### YOUR ASSIGNMENT:
Your task is to return the span of lines beginning at the one with "Task: Click the My Cases bug icon" and ending at the last line of the data, exactly as it stands.

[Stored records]
==================================================

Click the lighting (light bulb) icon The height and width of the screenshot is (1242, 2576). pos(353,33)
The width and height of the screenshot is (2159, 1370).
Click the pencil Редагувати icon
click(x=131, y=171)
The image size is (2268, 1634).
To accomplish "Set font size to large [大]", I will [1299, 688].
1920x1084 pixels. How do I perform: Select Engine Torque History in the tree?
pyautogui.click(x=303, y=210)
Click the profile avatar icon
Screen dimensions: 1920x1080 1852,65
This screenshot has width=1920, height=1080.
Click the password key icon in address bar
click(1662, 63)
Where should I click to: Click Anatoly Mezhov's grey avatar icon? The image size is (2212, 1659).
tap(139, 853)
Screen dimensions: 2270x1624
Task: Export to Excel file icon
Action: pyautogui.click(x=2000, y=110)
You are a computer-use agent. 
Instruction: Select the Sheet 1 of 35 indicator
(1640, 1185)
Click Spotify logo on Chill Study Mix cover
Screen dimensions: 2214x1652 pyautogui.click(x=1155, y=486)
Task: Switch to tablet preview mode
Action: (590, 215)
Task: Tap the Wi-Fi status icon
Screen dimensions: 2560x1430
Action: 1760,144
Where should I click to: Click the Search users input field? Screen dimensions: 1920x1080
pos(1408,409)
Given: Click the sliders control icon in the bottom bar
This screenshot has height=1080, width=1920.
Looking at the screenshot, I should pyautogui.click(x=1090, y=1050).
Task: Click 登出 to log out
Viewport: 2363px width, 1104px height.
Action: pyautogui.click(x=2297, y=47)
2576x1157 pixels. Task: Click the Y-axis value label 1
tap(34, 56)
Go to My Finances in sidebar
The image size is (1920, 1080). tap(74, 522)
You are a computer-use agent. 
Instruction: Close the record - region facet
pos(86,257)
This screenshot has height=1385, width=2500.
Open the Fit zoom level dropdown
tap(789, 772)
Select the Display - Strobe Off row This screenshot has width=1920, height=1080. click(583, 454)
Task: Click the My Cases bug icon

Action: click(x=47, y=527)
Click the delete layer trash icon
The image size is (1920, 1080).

==================================================

### ANSWER TO THE PROBLEM:
Task: Click the My Cases bug icon

Action: click(x=47, y=527)
Click the delete layer trash icon
The image size is (1920, 1080).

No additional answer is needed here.